Render every line of the entries below as a numbered list, skipping blank lines and leaving out the pictures.
**** Excerpted records ****
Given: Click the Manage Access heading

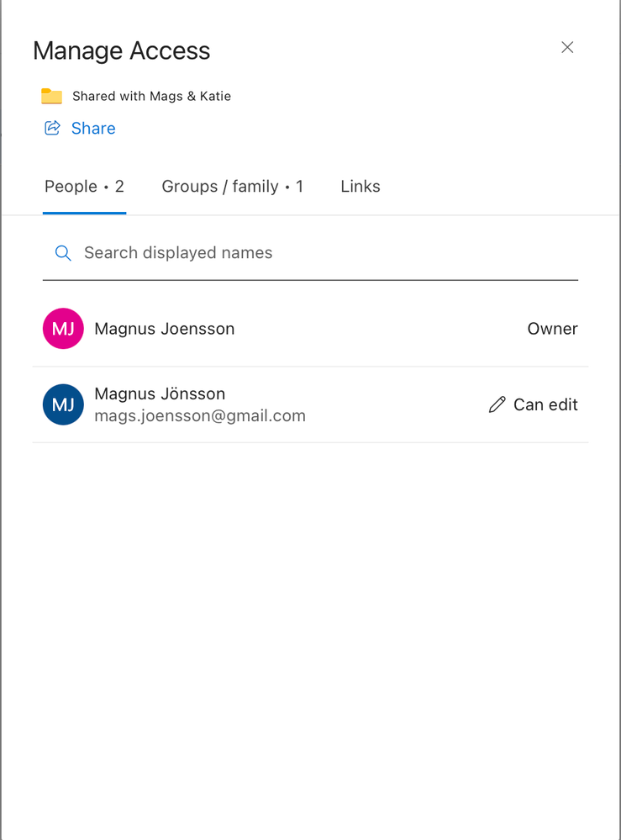Looking at the screenshot, I should tap(122, 51).
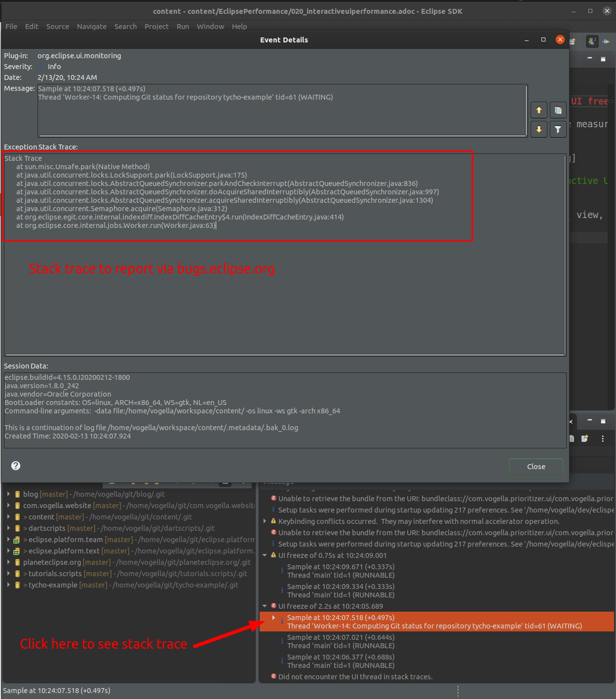Open the Search menu
Screen dimensions: 616x699
tap(125, 27)
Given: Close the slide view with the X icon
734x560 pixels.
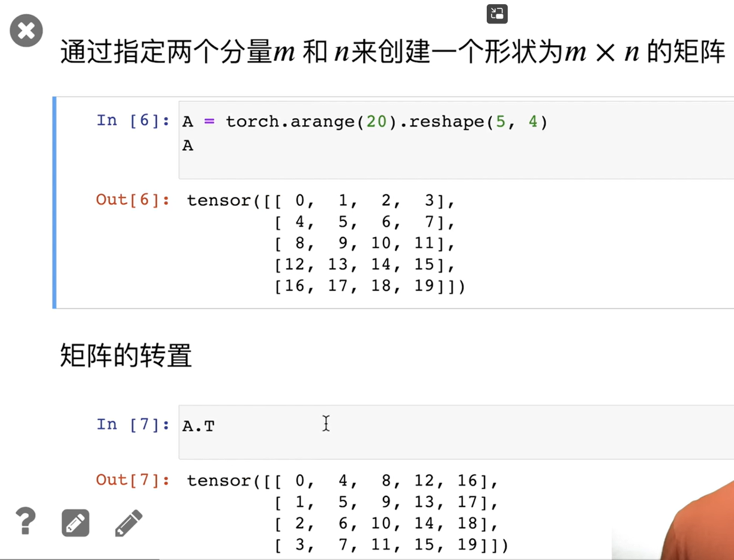Looking at the screenshot, I should [x=26, y=31].
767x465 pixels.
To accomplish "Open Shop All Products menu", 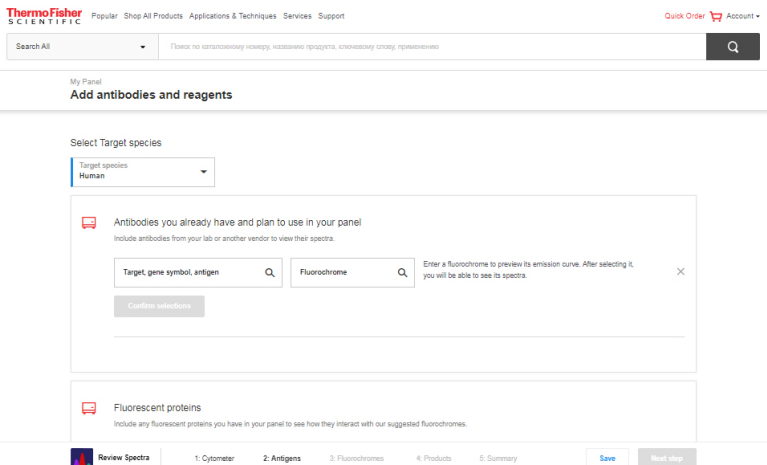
****
• **Exercise response**:
1. Given: Click the Manage Access heading
2. Looking at the screenshot, I should tap(122, 51).
3. Open the Search menu
4. Screen dimensions: 616x699
5. tap(125, 27)
6. Given: Close the slide view with the X icon
7. 734x560 pixels.
8. Looking at the screenshot, I should [x=26, y=31].
9. 767x465 pixels.
10. To accomplish "Open Shop All Products menu", 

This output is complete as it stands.